Nikki Hurst, 47, from Buckinghamshire, has a condition called Aquagenic Pruritus causing Urticaria, which means she experiences agonising pain whenever her skins comes into contact with water.
She said: “It feels like millions of hot needles are being stabbed into your skin. The treatment here has given me my life back.”
If Ms Hurst drinks water or gets caught in the rain, she is in pain for hours. The unit will provide her treatment, which involves removing and replacing her blood plasma every five weeks.
Sam Ovuorie, 19, from Banbury, suffers from a life-threatening blood disorder, sickle cell anaemia.
The condition means his red blood cells form into a sickle-like shape, stopping them move around his body.
This deprives his body of blood and oxygen which leads to episodes known as a sickle cell crisis.
He said: “The pain can be excruciating when I suffer from a crisis. It feels like every single bone in your body is being broken repeatedly.
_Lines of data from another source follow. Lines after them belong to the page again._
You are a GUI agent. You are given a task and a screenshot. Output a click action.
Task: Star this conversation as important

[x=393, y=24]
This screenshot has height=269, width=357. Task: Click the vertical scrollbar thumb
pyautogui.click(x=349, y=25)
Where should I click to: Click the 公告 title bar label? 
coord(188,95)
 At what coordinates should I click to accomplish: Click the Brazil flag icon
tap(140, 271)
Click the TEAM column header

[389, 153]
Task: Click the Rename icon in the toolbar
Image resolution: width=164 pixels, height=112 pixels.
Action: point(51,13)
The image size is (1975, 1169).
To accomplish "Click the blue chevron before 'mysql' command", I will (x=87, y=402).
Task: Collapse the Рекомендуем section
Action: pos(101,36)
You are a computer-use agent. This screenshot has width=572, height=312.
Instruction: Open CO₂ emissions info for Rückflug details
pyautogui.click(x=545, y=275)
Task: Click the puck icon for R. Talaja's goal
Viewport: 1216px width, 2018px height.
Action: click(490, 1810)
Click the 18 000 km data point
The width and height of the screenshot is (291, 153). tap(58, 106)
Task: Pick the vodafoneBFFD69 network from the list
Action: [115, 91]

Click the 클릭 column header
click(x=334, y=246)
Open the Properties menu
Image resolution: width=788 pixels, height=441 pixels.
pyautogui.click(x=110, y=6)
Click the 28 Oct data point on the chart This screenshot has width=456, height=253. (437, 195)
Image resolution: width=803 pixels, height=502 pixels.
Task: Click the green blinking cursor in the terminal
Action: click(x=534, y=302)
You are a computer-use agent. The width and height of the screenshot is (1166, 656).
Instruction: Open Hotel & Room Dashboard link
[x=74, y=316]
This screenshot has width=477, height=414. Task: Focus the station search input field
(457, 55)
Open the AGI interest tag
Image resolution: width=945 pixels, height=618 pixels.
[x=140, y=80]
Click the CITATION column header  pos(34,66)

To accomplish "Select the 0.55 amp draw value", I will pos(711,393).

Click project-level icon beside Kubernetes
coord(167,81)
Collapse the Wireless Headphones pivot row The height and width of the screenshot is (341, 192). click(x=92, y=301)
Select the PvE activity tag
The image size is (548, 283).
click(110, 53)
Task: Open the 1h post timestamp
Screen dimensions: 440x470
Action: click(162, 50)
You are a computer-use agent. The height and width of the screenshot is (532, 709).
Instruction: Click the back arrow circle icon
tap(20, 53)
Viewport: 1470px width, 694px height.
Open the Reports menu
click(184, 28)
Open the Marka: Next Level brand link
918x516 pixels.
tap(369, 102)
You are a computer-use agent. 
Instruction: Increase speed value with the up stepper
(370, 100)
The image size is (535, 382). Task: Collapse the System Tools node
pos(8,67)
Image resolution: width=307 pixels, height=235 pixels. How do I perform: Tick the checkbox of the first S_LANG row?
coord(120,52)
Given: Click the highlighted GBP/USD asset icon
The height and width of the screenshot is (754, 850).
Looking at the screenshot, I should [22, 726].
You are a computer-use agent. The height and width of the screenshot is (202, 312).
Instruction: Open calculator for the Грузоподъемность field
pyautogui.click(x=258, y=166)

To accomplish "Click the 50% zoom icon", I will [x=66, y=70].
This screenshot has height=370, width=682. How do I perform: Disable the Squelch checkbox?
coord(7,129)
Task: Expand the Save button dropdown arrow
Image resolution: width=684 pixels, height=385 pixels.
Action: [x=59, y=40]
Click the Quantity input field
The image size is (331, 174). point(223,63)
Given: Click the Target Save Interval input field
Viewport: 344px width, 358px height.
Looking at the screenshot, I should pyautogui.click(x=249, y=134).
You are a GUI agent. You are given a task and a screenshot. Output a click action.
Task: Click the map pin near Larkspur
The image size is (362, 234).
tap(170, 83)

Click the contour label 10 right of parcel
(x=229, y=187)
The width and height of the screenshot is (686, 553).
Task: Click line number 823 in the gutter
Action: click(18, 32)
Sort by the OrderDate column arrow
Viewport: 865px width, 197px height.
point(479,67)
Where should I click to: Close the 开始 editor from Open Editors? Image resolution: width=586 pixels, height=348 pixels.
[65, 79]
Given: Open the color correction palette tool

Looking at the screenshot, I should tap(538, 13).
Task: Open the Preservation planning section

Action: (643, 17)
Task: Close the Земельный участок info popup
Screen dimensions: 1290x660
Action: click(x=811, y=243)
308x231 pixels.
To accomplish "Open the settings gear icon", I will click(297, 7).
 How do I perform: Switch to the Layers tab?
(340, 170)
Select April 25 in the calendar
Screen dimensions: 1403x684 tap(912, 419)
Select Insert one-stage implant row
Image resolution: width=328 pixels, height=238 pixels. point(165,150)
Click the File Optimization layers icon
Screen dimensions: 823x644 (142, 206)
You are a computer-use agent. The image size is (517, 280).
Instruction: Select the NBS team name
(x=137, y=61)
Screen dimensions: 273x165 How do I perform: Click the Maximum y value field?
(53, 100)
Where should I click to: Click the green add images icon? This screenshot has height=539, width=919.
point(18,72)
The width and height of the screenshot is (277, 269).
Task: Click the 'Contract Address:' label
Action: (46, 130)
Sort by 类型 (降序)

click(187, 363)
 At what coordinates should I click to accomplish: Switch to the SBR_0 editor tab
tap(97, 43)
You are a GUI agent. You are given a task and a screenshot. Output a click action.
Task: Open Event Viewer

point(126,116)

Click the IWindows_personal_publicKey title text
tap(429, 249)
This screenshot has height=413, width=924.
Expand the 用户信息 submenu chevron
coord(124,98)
It just hits you everywhere.”
Sam found out he had the disorder when he was five but has not suffered from a crisis in five years thanks to hospital treatment.
His treatment was carried out in other areas of the hospital but will now be done in the new unit.
Government life sciences minister, George Freeman, said: “This is truly a twenty-first century NHS facility. It will offer innovative, life-enhancing treatment to NHS patients suffering from devastating rare blood disorders.”
The TAS unit relocated from an existing unit on the same site into a purpose built facility last September and renovation work on the unit has just been completed.
There are four treatment beds in the unit accompanied by a machine called an extracorporeal photopheresis system which carry out the apheresis technique.
Oxfordshire patients who needed to have treatments from these machines would previously have had to travel to London to have their treatment.
Double cancer victim has been through ‘hell’
A Carterton man treated at the new blood treatment unit at the John Radcliffe Hospital has spoken of his ‘cancer hell’ over the last 14 years.
Michael Nolan, 41, has been cared for at the old unit over the last couple of months before it opened its new base last Thursday.
The 41-year-old is battling his most recent fight with cancer.
He discovered he had blood cancer non-Hodgkin lymphoma in 2001, which he fought off in 2004 after three years of treatment.
But in 2013 he went to his doctors after a car crash and discovered he had acute myeloid leukaemia.
Mr Nolan said: “I just felt a bit more ill then I should have been and I just thought there’s got to be an anomaly here.
“When I discovered I’d got cancer again, it was truly frightening for me. It felt like it would never be completely over for me.”
After being diagnosed in November 2013, he underwent chemotherapy for a third time and had a stem cell transplant.
Mr Nolan relapsed in November last year and has since undergone multiple lymphocyte infusions as he moves closer towards remission once more.
He added: “I’m not a negative person and my family has really kept me going. The cancer has been hell but I won’t let it get me down. I’ve got to keep thinking positive.”